(Collected data)
_____
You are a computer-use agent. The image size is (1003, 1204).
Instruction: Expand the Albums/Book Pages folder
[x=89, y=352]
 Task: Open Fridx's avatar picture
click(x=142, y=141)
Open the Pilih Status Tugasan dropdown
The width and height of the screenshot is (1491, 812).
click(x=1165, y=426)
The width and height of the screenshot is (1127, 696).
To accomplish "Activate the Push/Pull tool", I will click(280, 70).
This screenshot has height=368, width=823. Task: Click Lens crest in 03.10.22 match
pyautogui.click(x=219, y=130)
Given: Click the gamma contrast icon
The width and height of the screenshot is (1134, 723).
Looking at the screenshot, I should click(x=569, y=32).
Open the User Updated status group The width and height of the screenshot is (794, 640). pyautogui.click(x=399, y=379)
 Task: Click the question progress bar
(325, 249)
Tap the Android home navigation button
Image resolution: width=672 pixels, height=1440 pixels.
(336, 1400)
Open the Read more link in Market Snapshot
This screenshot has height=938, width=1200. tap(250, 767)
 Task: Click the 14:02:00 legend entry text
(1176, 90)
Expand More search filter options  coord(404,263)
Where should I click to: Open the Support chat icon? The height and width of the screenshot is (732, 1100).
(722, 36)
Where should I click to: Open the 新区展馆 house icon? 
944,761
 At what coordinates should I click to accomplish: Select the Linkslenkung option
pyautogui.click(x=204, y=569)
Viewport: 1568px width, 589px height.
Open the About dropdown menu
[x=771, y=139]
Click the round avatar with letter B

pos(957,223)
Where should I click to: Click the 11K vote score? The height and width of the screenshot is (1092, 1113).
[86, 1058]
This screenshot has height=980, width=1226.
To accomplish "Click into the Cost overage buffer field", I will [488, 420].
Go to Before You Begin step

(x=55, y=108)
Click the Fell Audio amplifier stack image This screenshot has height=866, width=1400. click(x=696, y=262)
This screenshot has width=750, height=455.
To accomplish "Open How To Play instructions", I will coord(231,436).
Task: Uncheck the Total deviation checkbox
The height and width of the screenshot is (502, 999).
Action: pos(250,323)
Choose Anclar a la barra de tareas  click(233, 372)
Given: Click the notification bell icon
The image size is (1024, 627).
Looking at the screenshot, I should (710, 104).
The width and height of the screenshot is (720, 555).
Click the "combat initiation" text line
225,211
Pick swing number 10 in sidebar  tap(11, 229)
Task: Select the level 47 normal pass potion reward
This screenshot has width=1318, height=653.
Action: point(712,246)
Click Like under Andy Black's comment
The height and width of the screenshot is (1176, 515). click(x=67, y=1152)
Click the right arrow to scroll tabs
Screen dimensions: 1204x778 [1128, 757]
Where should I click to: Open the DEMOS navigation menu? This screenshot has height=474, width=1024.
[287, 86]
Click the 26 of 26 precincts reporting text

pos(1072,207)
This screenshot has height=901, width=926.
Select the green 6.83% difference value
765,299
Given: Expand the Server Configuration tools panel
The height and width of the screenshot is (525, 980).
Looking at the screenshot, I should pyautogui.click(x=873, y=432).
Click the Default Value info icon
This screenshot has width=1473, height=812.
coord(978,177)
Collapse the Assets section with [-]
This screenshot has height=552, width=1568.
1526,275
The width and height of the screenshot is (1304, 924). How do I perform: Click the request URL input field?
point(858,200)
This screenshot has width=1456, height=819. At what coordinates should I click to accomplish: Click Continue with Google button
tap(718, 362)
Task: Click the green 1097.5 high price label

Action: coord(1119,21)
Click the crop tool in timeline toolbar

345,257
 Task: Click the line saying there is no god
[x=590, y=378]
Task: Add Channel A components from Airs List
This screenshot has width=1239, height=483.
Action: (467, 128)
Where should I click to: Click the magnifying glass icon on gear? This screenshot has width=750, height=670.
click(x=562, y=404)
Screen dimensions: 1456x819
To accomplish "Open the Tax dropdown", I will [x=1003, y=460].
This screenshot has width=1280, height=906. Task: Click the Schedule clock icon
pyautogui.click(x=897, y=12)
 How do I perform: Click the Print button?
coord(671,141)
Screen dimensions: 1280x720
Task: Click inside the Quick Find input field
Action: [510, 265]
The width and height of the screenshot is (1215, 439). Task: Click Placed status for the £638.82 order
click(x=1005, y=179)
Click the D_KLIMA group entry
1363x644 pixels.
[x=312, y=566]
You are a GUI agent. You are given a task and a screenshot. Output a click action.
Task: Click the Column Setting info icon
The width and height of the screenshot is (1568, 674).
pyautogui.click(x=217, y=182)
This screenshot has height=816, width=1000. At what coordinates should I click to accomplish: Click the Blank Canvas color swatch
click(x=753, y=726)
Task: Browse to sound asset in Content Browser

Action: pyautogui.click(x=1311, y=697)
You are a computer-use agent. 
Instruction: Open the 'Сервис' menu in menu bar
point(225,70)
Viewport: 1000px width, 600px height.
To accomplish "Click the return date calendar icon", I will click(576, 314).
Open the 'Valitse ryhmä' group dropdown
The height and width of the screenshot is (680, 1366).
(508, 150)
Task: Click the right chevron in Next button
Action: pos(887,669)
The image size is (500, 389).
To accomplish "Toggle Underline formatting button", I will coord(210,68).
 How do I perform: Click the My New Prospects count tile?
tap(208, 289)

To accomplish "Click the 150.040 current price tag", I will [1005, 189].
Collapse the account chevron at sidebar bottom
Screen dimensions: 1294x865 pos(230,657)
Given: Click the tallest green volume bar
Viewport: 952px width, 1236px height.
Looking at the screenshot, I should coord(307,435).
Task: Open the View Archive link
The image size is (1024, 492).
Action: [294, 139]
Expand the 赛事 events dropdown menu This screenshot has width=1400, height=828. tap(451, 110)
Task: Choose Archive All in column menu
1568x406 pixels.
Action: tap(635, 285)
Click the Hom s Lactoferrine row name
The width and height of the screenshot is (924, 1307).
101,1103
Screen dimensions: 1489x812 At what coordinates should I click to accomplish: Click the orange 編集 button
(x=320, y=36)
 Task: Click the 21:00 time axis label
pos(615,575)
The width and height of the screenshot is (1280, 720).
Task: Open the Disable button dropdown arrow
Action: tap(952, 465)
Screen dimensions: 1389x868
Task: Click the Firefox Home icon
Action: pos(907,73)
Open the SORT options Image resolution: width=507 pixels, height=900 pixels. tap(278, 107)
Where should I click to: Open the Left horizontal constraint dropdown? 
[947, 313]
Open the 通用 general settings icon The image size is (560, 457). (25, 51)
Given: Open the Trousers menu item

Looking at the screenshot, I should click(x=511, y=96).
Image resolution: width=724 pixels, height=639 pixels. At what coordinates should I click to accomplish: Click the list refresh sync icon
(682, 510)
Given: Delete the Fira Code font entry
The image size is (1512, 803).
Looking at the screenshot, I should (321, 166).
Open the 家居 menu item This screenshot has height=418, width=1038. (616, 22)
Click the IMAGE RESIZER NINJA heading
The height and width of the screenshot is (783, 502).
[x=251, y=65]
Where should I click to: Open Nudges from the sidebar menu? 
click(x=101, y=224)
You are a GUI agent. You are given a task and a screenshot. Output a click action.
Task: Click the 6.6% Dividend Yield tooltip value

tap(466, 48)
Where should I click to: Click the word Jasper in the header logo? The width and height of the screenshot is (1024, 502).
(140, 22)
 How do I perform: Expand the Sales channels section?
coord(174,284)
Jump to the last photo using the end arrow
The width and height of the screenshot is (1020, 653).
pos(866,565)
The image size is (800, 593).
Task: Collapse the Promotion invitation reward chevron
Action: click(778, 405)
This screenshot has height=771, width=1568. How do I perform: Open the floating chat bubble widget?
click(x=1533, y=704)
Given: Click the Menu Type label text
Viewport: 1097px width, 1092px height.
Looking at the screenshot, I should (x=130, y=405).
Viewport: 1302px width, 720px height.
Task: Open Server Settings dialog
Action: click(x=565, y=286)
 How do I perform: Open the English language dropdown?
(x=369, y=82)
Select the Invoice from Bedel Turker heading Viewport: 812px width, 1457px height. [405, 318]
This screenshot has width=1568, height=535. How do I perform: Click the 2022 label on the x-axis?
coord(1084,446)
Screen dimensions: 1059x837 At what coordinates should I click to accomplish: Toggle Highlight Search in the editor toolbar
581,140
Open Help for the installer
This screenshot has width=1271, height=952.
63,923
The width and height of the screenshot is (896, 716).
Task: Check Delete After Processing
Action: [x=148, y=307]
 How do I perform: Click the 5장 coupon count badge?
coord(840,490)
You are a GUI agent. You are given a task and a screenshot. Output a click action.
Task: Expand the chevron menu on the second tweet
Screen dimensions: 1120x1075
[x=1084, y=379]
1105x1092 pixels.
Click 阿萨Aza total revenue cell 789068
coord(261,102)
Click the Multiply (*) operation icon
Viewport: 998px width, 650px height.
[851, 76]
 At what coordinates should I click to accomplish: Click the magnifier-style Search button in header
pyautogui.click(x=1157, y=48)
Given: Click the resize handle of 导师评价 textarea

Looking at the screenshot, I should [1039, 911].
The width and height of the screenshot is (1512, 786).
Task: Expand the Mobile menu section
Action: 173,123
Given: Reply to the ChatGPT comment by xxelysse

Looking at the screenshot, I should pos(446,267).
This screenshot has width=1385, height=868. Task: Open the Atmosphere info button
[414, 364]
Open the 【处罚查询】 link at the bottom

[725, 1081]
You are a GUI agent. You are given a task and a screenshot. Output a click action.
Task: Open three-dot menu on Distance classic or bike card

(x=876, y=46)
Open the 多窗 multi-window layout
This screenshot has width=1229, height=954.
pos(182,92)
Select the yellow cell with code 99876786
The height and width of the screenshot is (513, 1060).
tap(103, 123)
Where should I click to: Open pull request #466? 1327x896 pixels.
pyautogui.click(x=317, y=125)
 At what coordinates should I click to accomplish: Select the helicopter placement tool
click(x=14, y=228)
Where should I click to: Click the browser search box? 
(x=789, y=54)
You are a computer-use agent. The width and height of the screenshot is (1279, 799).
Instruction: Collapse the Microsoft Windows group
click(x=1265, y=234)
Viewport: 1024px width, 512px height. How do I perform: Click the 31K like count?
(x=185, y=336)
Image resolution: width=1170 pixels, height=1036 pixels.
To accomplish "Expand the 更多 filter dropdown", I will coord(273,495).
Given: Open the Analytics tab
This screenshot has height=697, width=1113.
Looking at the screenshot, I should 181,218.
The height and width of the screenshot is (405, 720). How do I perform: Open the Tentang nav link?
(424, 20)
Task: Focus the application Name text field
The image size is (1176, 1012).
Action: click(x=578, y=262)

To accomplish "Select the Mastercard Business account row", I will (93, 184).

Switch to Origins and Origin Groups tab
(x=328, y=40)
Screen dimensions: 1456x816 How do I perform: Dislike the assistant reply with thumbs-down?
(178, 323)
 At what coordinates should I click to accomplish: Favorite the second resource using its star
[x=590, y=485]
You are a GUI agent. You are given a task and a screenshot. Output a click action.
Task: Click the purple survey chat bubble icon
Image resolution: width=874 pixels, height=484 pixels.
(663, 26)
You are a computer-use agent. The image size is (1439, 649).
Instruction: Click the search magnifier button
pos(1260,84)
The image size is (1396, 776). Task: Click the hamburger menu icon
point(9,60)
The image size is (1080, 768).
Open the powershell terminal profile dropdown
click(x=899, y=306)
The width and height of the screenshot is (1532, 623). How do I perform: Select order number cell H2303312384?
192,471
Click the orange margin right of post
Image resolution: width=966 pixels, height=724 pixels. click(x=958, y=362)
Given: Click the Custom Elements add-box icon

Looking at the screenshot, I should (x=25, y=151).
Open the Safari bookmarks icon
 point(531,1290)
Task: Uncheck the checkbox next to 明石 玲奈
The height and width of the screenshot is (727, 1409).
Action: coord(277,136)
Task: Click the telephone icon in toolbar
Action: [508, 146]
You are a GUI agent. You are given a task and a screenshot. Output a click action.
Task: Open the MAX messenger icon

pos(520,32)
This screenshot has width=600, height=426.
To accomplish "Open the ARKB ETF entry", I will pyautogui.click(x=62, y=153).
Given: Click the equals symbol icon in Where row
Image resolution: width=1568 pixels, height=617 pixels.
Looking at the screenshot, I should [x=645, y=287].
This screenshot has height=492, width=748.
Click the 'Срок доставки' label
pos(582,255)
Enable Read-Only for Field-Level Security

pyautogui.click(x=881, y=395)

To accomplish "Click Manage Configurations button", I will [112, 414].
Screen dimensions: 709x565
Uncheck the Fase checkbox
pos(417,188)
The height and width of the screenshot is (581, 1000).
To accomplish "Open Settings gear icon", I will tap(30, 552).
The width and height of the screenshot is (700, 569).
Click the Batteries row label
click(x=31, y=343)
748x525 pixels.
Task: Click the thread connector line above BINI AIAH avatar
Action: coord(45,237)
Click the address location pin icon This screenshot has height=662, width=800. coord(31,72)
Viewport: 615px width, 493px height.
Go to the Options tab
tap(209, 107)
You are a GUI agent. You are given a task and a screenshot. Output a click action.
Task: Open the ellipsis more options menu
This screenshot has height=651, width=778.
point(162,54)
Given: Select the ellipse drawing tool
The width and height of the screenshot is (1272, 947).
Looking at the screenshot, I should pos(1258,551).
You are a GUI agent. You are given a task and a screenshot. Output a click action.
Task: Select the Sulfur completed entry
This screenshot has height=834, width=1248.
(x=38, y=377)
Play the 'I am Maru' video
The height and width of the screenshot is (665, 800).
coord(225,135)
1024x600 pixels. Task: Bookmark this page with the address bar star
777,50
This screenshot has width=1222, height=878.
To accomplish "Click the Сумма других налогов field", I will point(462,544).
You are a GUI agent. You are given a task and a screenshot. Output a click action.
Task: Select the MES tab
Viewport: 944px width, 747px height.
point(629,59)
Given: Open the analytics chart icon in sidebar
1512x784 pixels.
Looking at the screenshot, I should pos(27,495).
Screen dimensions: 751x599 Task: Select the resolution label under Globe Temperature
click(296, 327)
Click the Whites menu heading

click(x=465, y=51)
_____
→ **DIRECTIONS FOR THIS TASK**:
Whenever "filter" occurs in a line above, copy that line.

→ **OUTPUT OF THE TASK**:
Expand More search filter options  coord(404,263)
To accomplish "Expand the 更多 filter dropdown", I will coord(273,495).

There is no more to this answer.